My question is how can I rearrange it into this form:
col val val2
1 A 0 "T"
1 B 1 "T"
1 C 2 "T"
2 A 1 "F"
...
I was trying:
df = DF.cumsum(axis=0).stack().reset_index(name="val")
However this produces only one value column not two.. thanks for your support
I would use melt, and you can sort it how ever you like
pd.melt(df.reset_index(),id_vars=['index','D'], value_vars=['A','B','C']).sort_values(by='index')
Out[40]:
index D variable value
0 1 T A 0
4 1 T B 1
8 1 T C 2
1 2 F A 1
5 2 F B 2
9 2 F C 3
2 3 F A 2
6 3 F B 1
10 3 F C 0
3 4 T A 1
7 4 T B 0
11 4 T C 2
then obviously you can name column as you like
df.set_index('index').rename(columns={'D': 'col', 'variable': 'val2', 'value': 'val'})
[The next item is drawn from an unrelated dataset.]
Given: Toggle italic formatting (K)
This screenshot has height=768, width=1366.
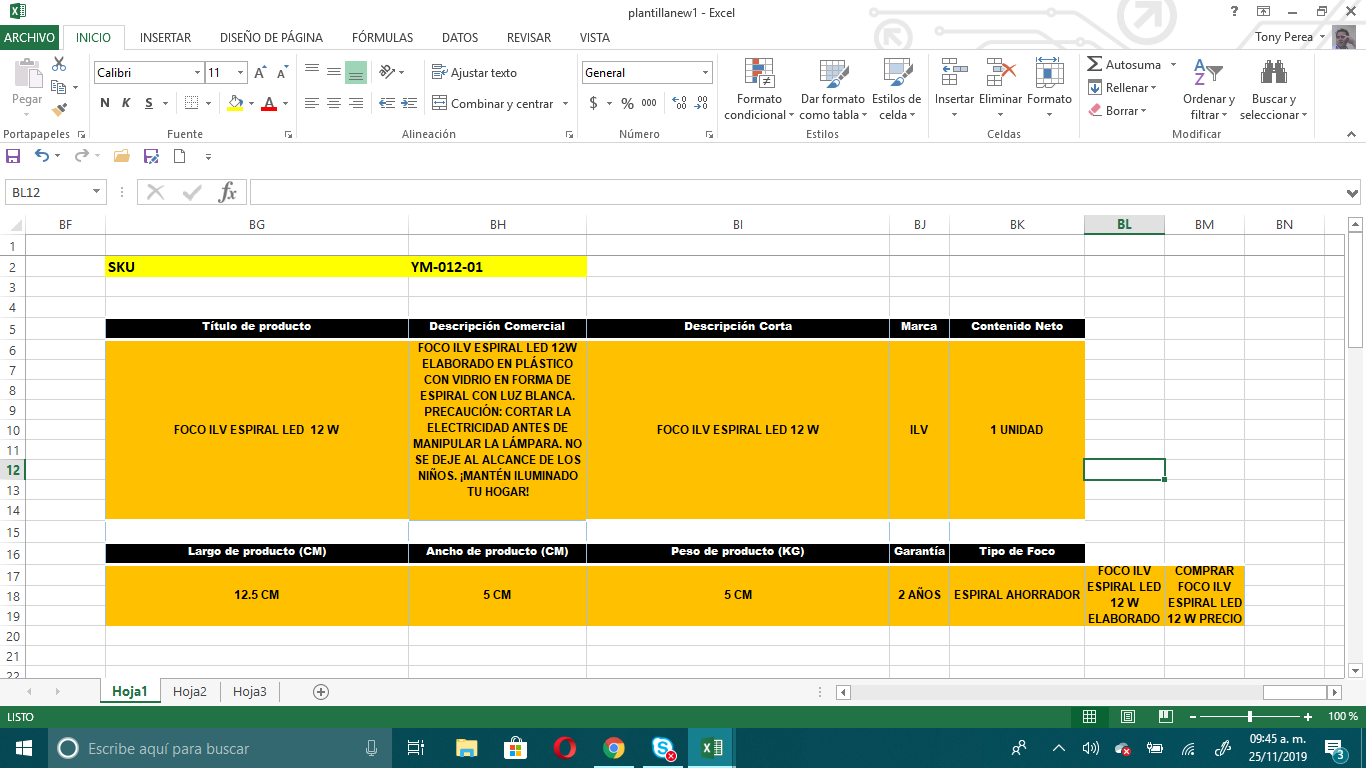Looking at the screenshot, I should coord(126,103).
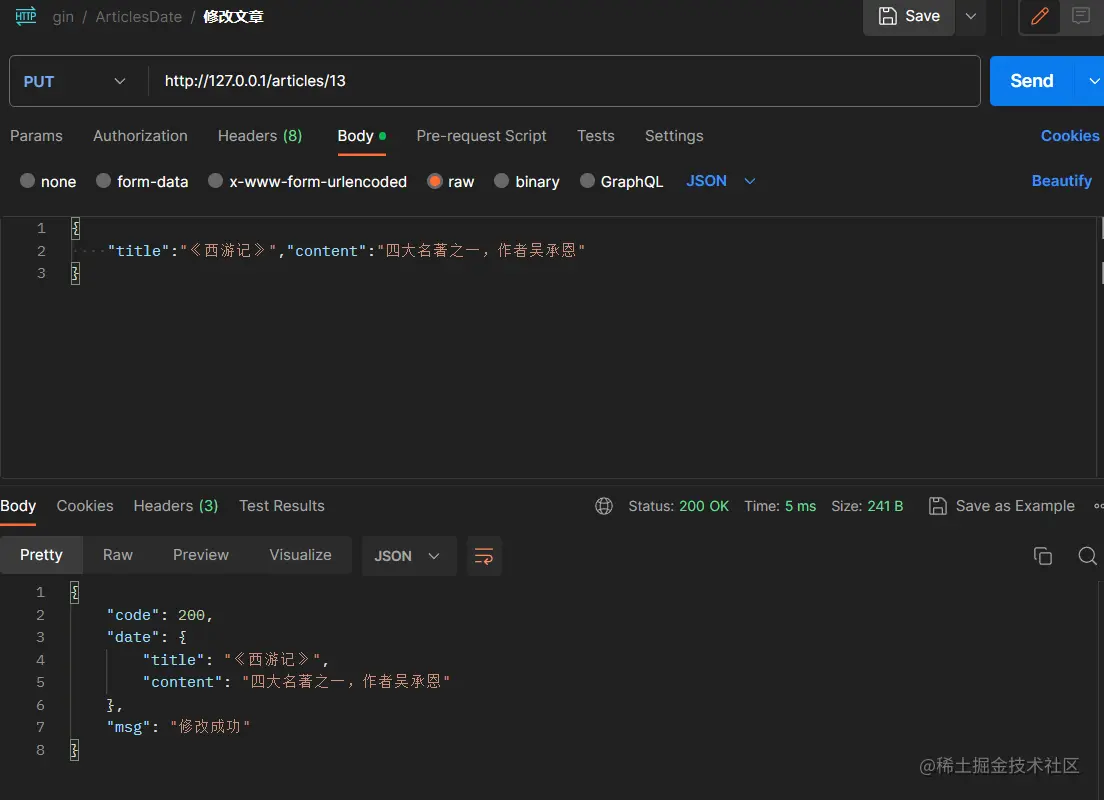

consider your dataframe df
df = pd.DataFrame([
[0, 1, 2, 'T'],
[1, 2, 3, 'F'],
[2, 1, 3, 'F'],
[1, 0, 2, 'T'],
], [1, 2, 3, 4], list('ABCD'))
solution
df.set_index('D', append=True) \
.rename_axis(['col'], 1) \
.rename_axis([None, 'val2']) \
.stack().to_frame('val') \
.reset_index(['col', 'val2']) \
[['col', 'val', 'val2']]